== WHAT YOU ARE ASKED TO DO ==
Reproduce the rows from their beginning up to and including the line containing "y-tick-label-left: 55 is", replacing "screenshot" with "image" and leaving everything else unchanged. Omit the pictures from your answer.

== MATERIAL SHOWN ==
----
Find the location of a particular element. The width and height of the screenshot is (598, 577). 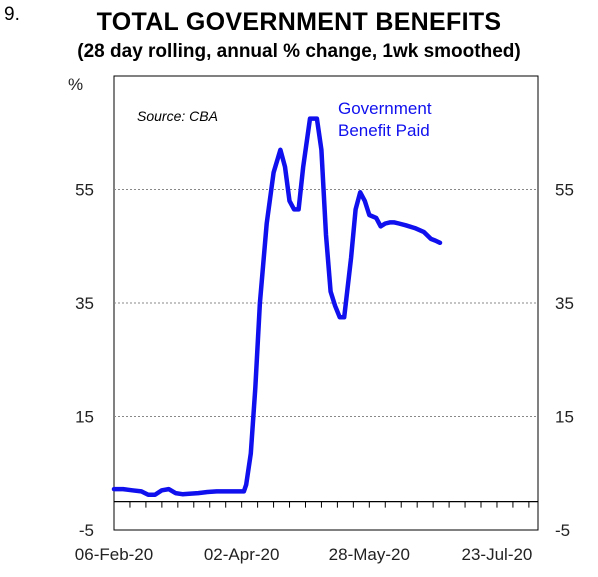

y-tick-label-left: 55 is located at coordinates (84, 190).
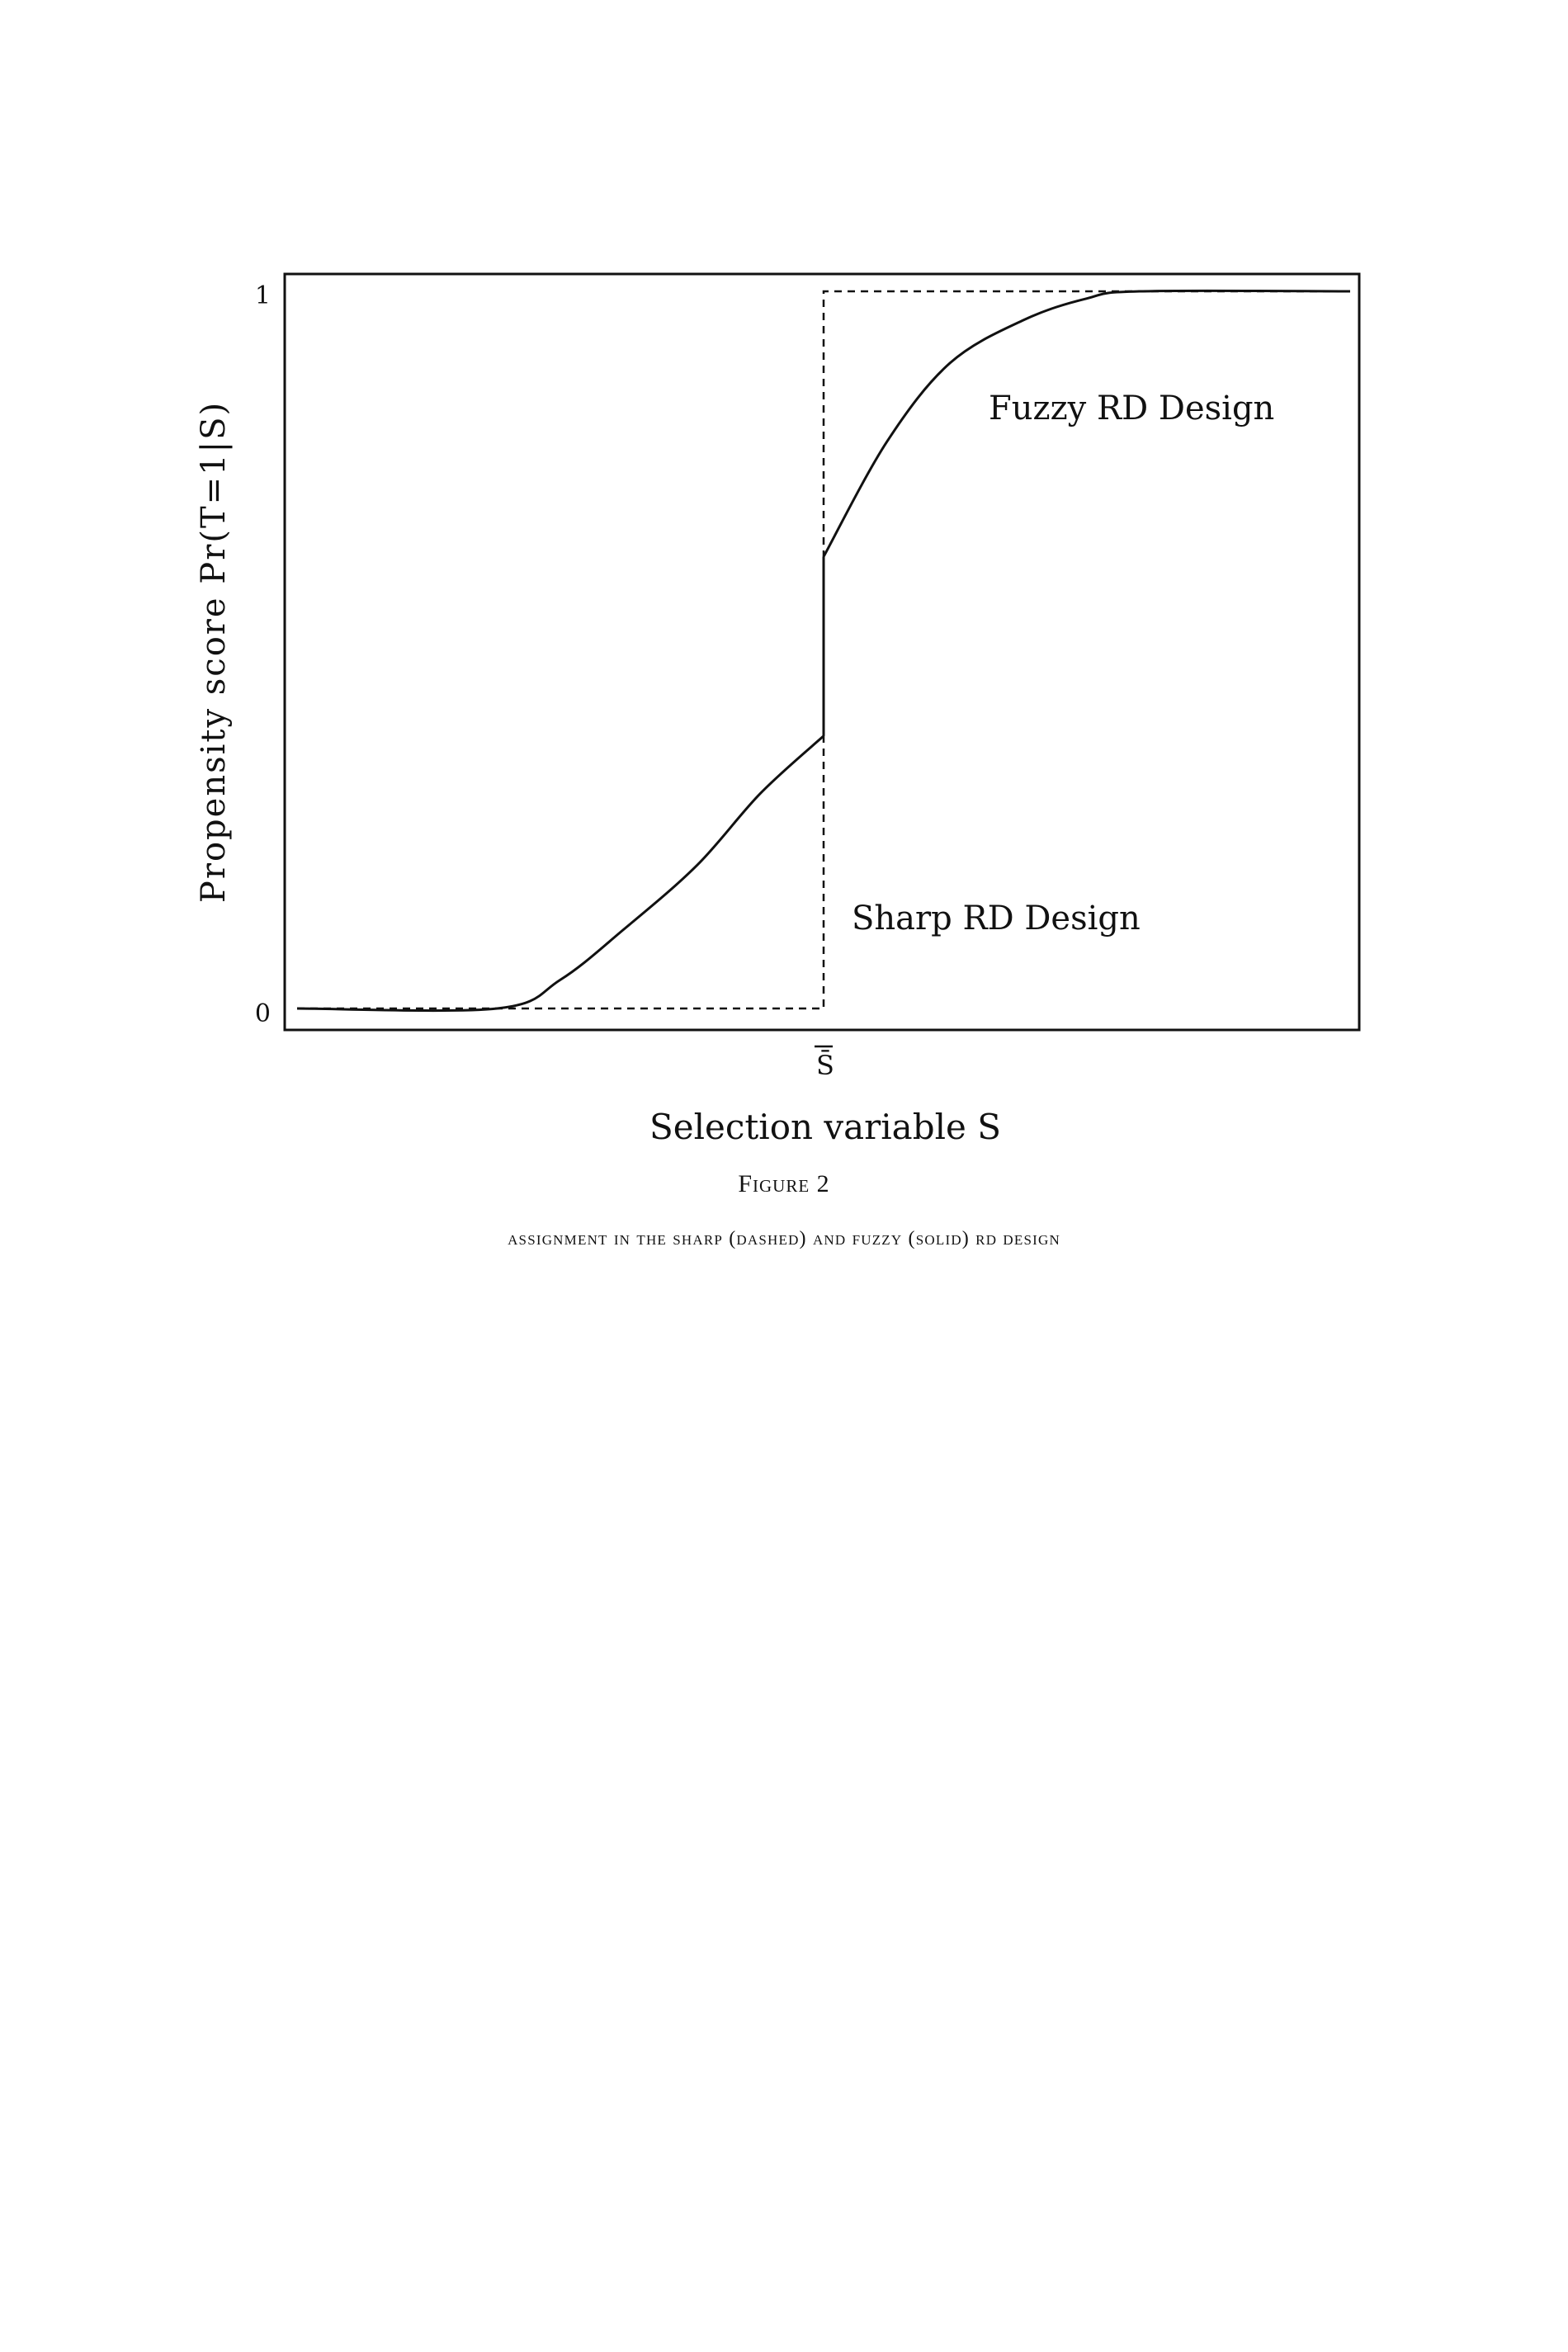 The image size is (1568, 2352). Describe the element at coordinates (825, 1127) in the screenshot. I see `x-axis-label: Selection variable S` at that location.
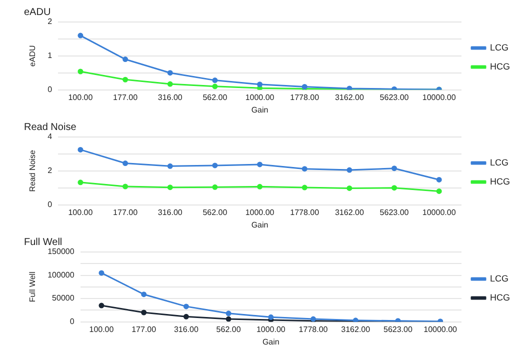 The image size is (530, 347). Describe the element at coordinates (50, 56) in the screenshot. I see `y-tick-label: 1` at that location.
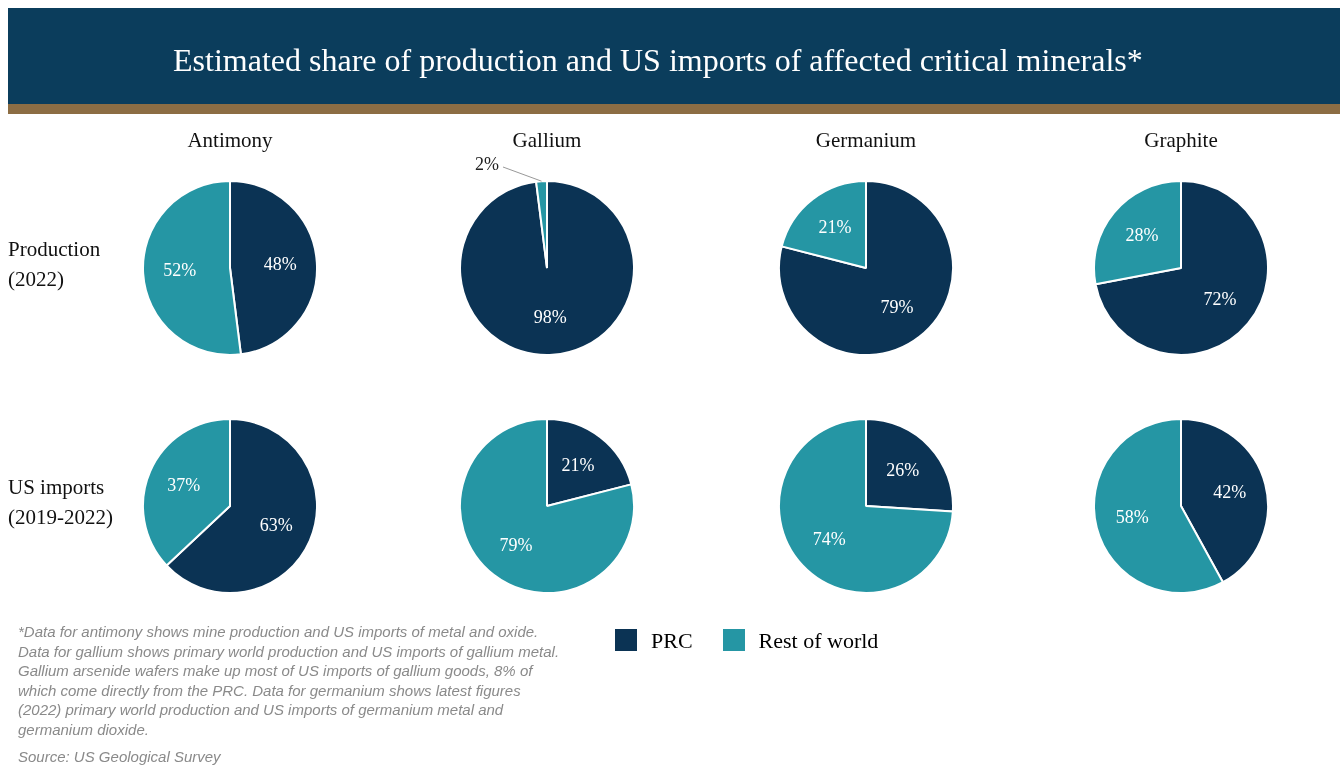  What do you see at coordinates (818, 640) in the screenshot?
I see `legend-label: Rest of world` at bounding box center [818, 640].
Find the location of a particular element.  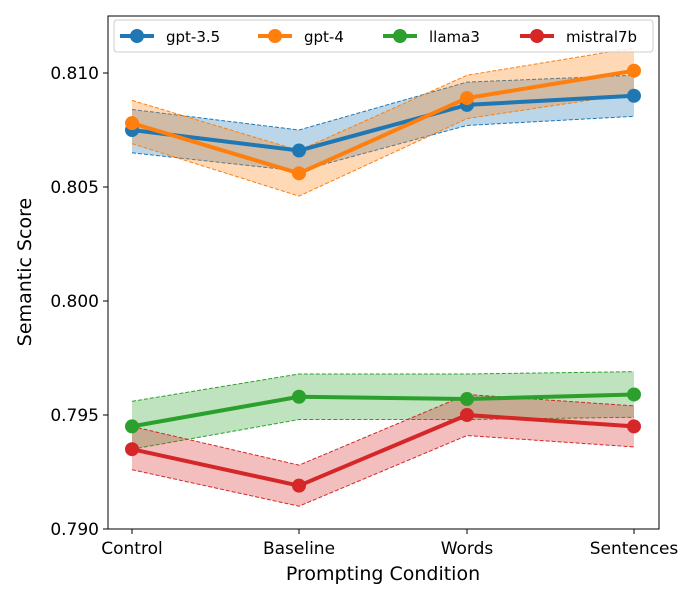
----
== WRITTEN REPLY ==
Find the location of a particular element. The width and height of the image is (598, 577). 

y-tick-label-left: 55 is located at coordinates (84, 190).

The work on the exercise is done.